▶ TÂCHES À EFFECTUER:
1 - Mettez à jour le passage du texte sur l'élection au Conseil fédéral qui commence par « Election au Conseil fédéral : Demandez » et se poursuit jusqu'à « à Didier Burkhalter. » inclus. Réécrivez-le en remplaçant « film » par « feuilleton ».
2 - D'après le texte sur l'élection au Conseil fédéral, à quelle date l'Assemblée fédérale fera-t-elle son choix ?
___ EXTRAIT FOURNI
Election au Conseil fédéral

Election au Conseil fédéral : Demandez le programme!

Le Parti libéral–radical a longtemps hésité sur le scénario du film. Après « Un tueur dans la ville », il a semblé opter pour « La belle et la bête », puis hésiter devant « Le bon, la brute et le truand » pour finalement se rabattre, à travers son groupe parlementaire, sur « Nous trois ou rien ». L’Assemblée fédérale fera donc son choix le 20 septembre entre Ignazio Cassis, Isabelle Moret et Pierre Maudet pour succéder à Didier Burkhalter.
______
___ EXTRAIT DES DONNÉES
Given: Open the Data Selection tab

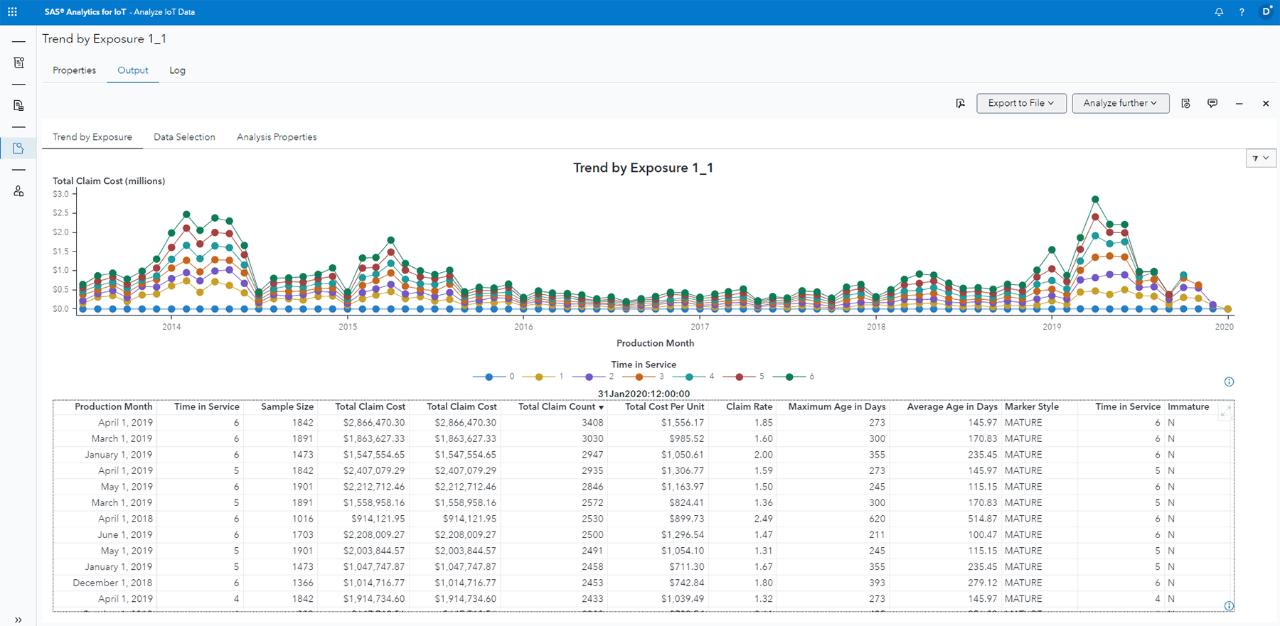Looking at the screenshot, I should pos(184,137).

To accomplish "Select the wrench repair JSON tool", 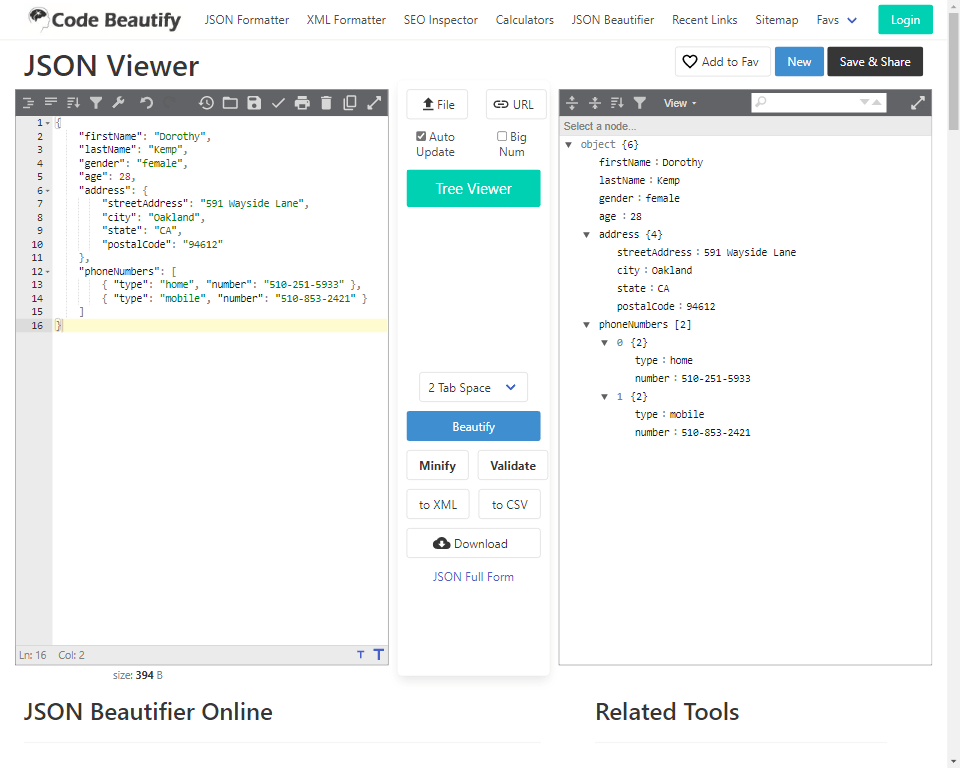I will (120, 102).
______
▶ RÉSULTATS PAR TÂCHE:
1 -
Election au Conseil fédéral : Demandez le programme!

Le Parti libéral–radical a longtemps hésité sur le scénario du feuilleton. Après « Un tueur dans la ville », il a semblé opter pour « La belle et la bête », puis hésiter devant « Le bon, la brute et le truand » pour finalement se rabattre, à travers son groupe parlementaire, sur « Nous trois ou rien ». L’Assemblée fédérale fera donc son choix le 20 septembre entre Ignazio Cassis, Isabelle Moret et Pierre Maudet pour succéder à Didier Burkhalter.

2 - Le 20 septembre.